■ GIVEN DATA:
------------------------

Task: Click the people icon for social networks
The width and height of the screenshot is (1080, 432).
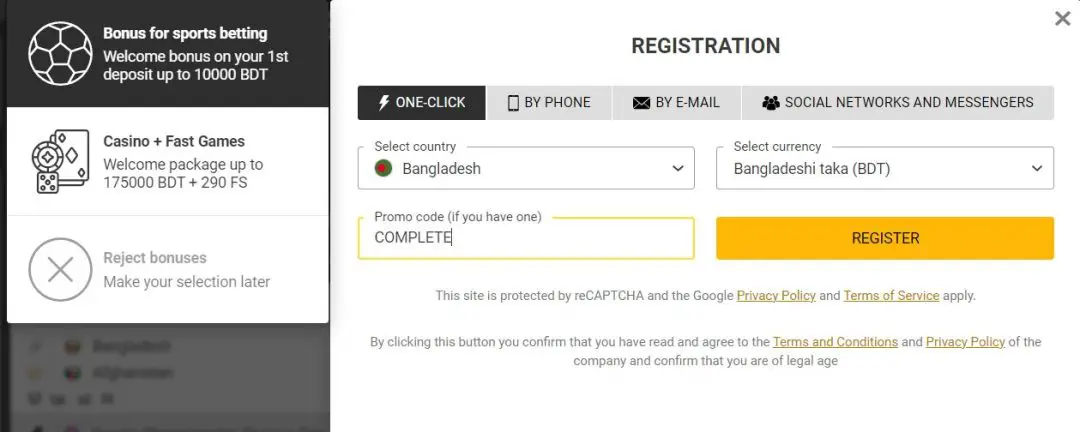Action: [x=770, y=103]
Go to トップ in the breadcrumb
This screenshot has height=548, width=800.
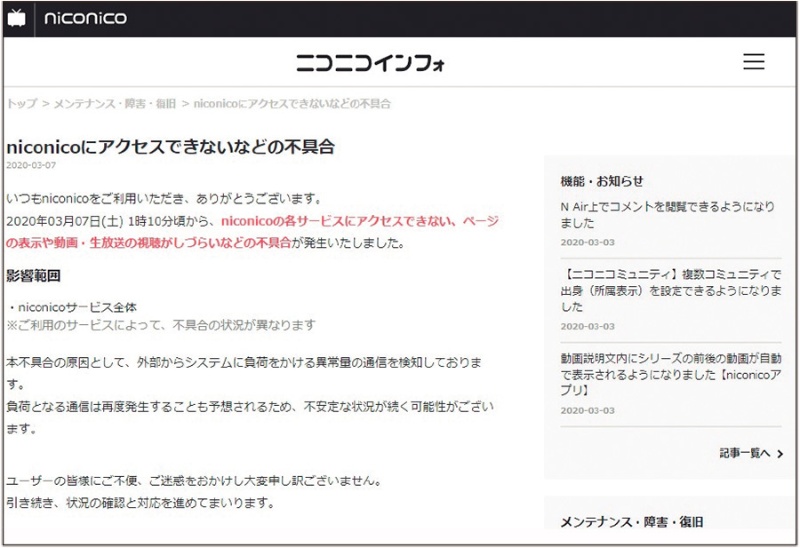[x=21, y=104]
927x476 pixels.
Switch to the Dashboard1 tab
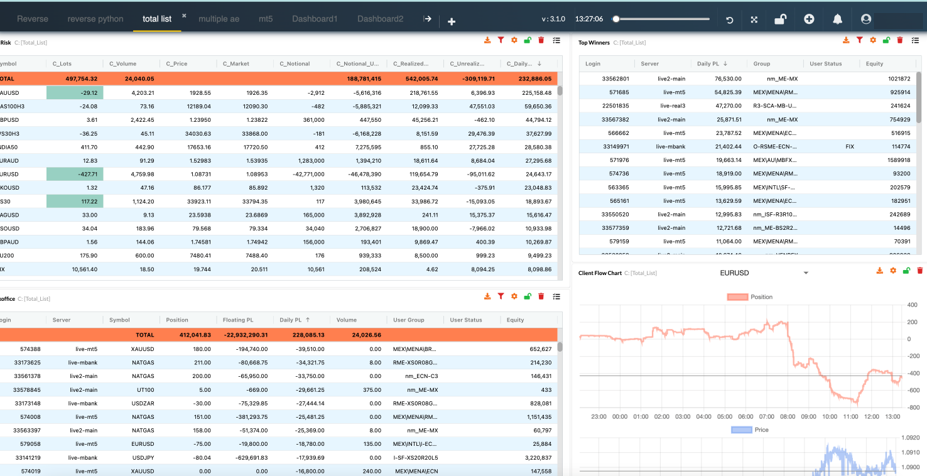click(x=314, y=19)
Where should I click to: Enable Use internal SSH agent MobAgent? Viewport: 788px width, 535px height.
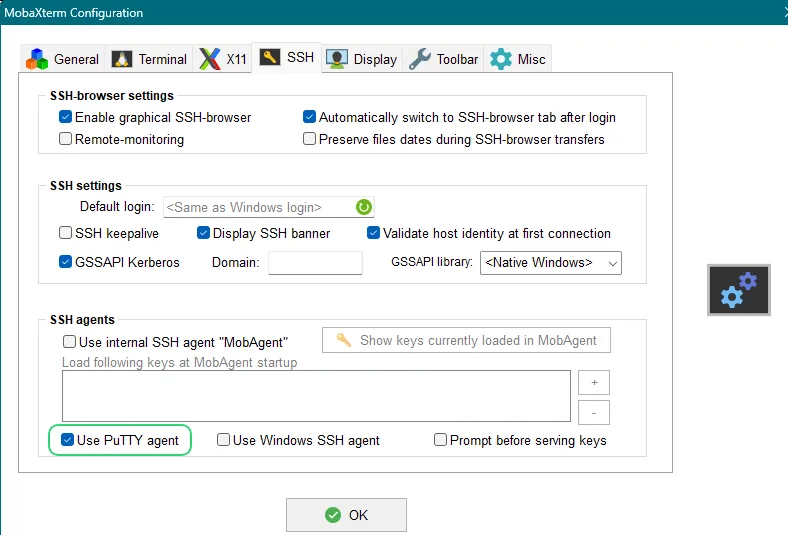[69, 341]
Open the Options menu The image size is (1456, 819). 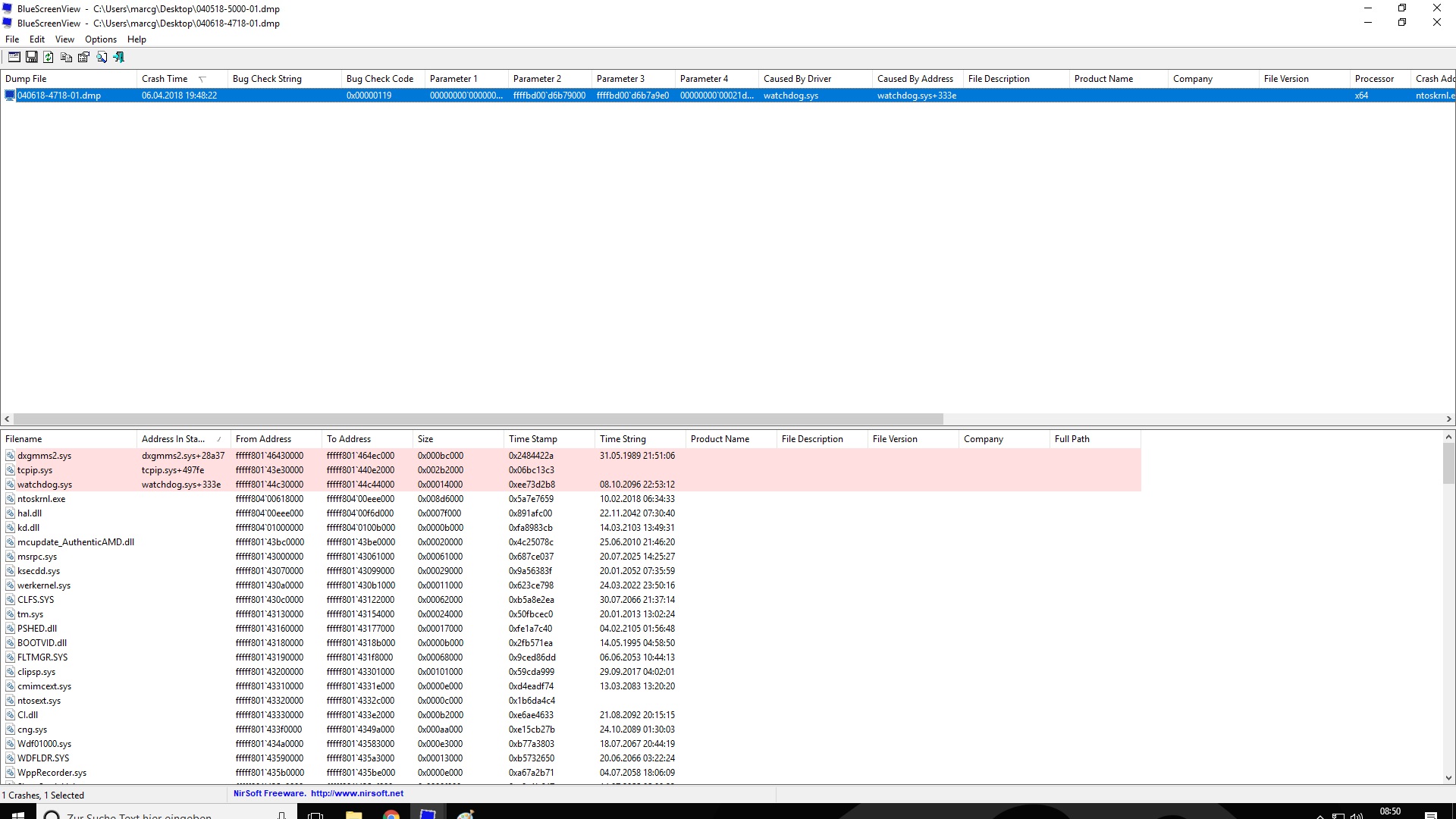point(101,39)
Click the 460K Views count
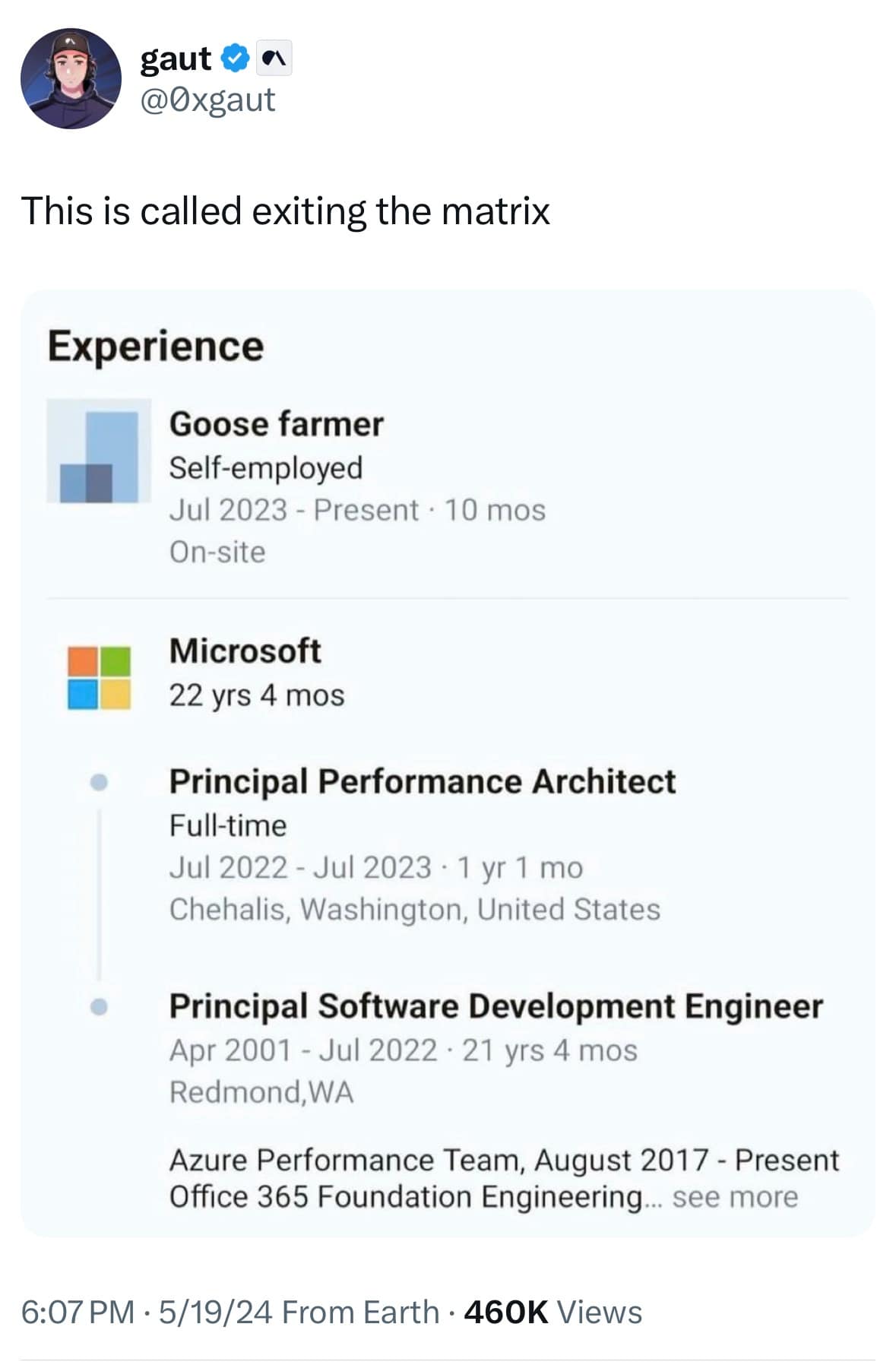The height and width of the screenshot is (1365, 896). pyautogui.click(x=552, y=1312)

------------------------

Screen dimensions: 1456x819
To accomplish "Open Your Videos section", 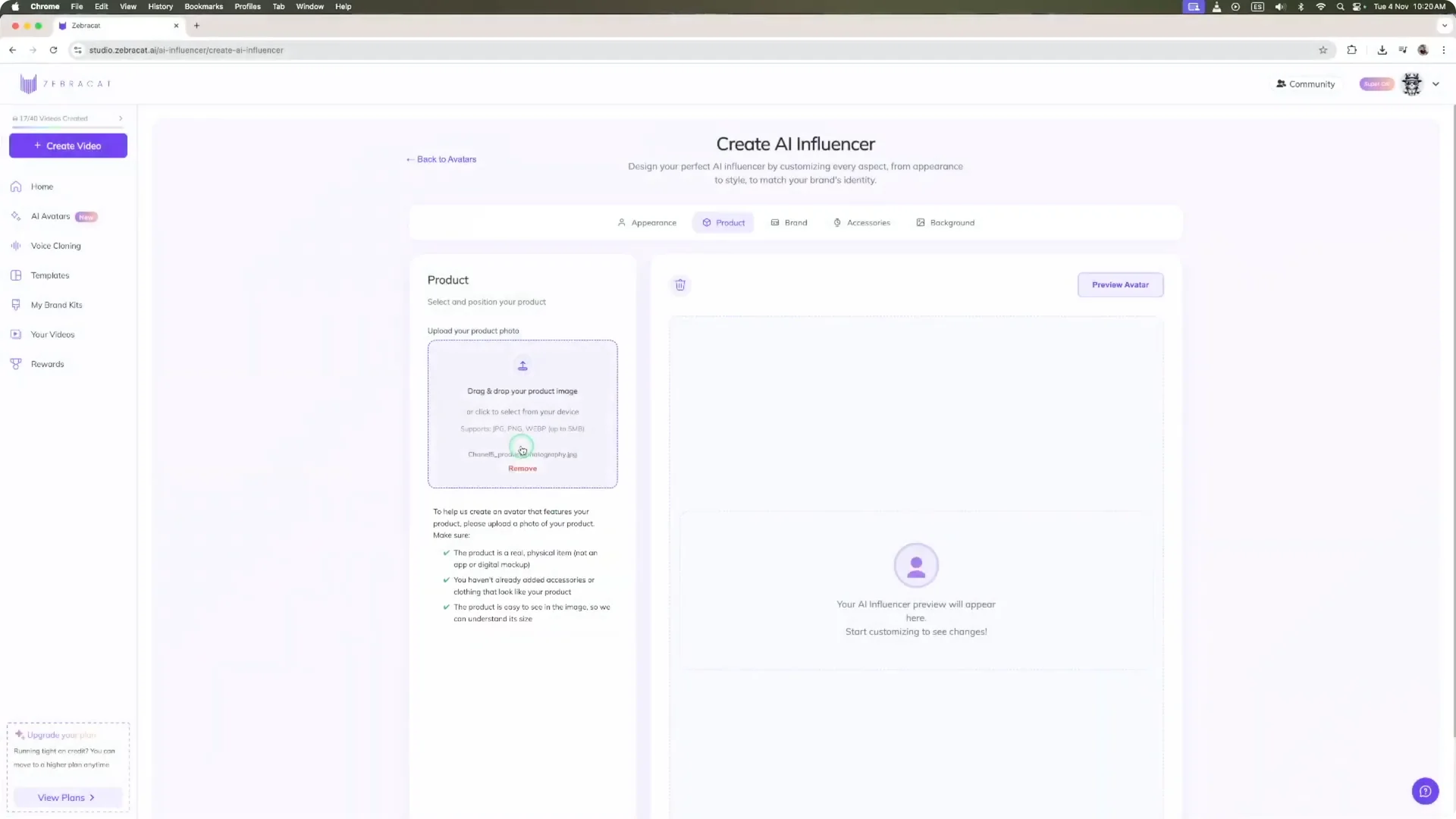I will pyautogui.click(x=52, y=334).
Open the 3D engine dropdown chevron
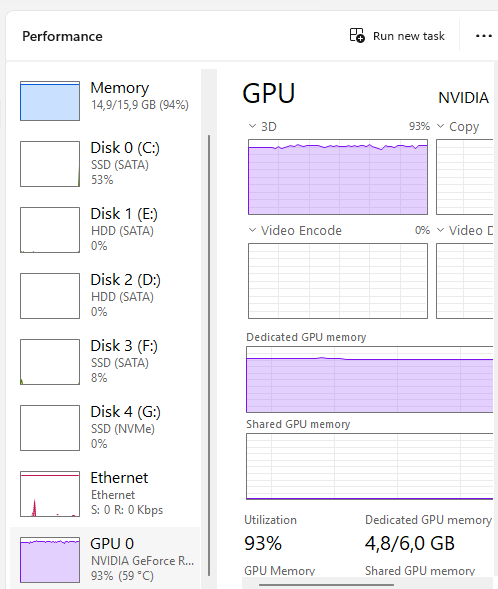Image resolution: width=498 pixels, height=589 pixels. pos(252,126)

------------------------

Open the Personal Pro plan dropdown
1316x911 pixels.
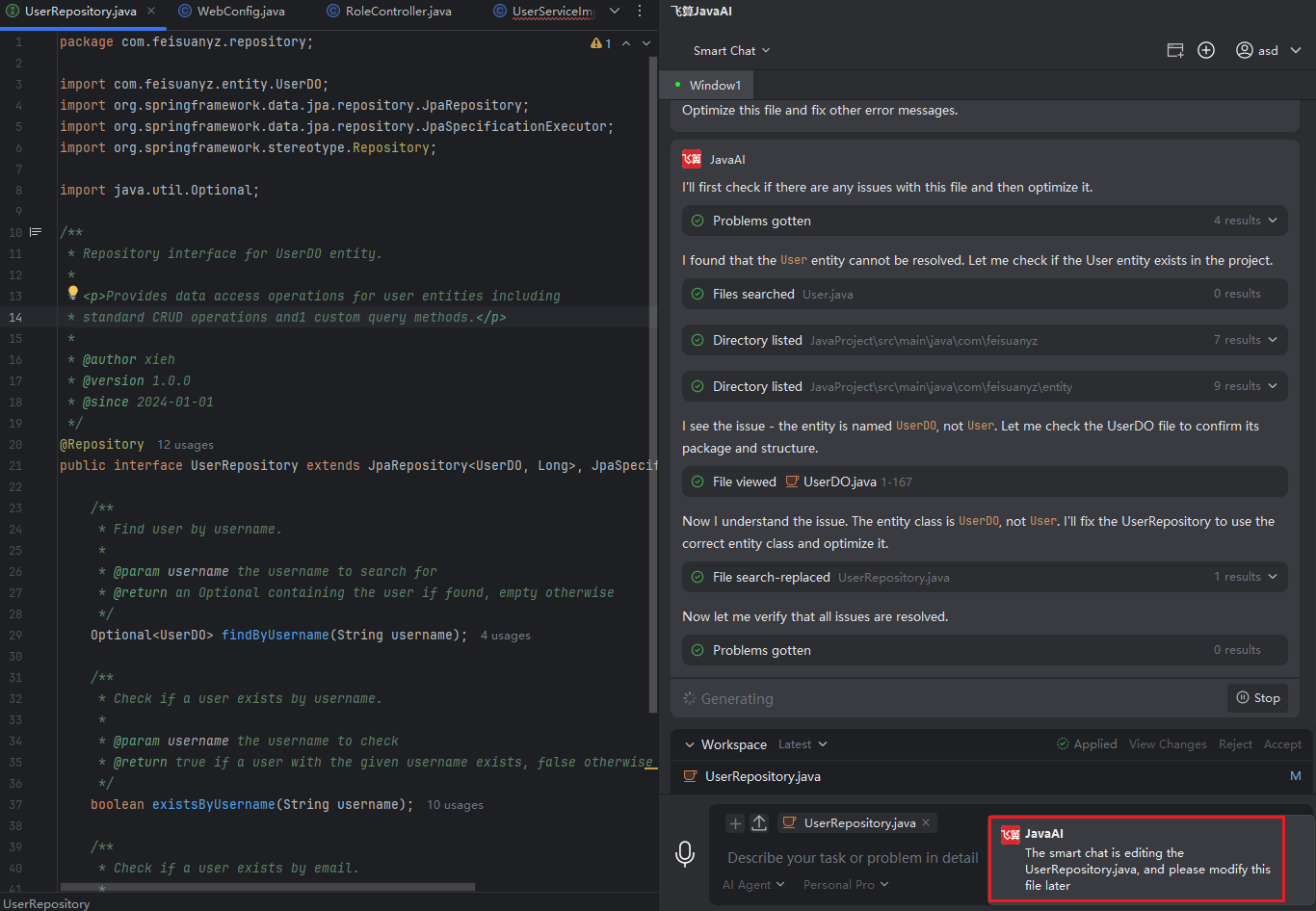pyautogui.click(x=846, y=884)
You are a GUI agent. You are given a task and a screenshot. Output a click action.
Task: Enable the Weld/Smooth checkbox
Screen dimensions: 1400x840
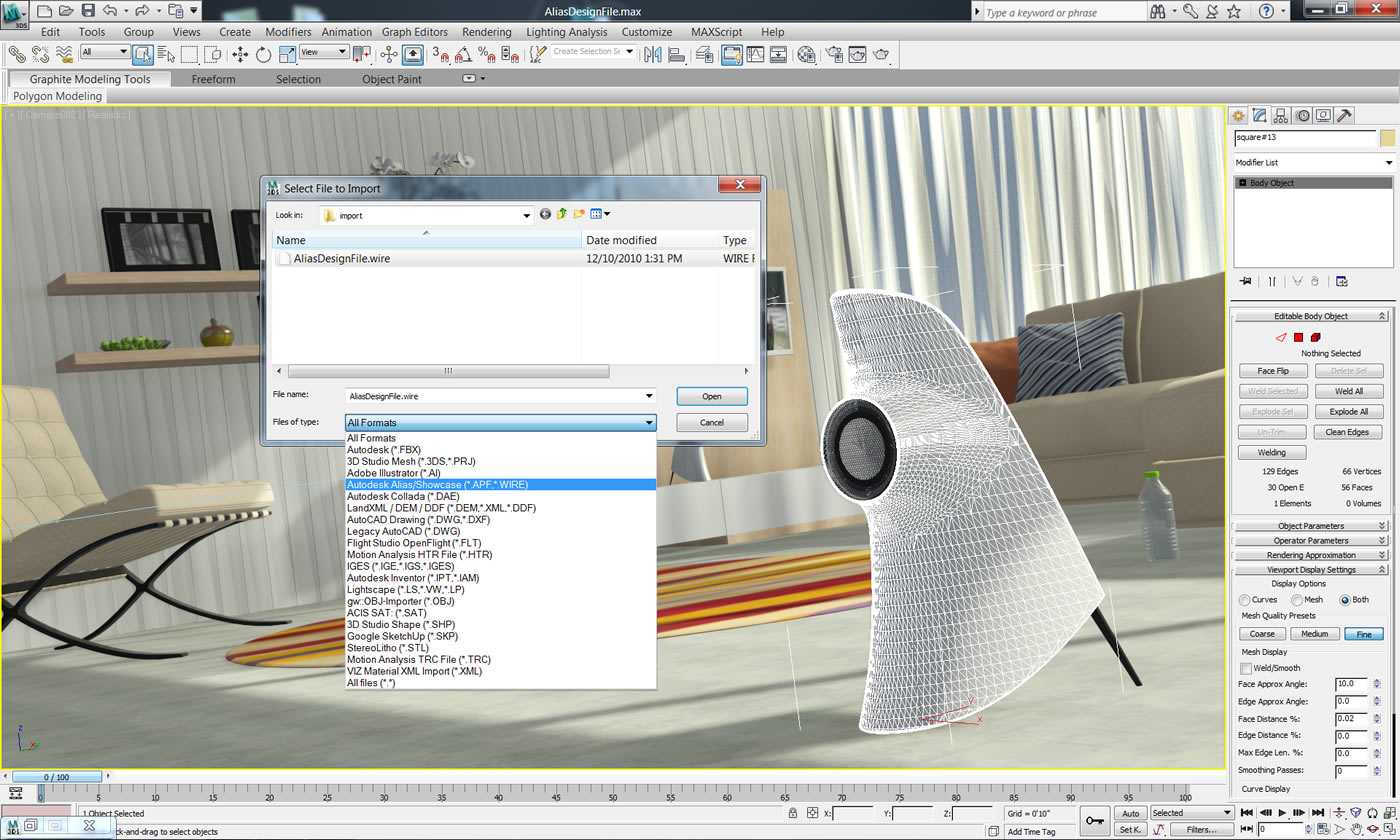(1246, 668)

------------------------

■ WHAT YOU ARE ASKED TO DO: Tally the lines of the entries above that contain the string "dropdown", treating uppercase and lowercase as distinct, and give only the resulting number.

■ FINAL RESULT: 2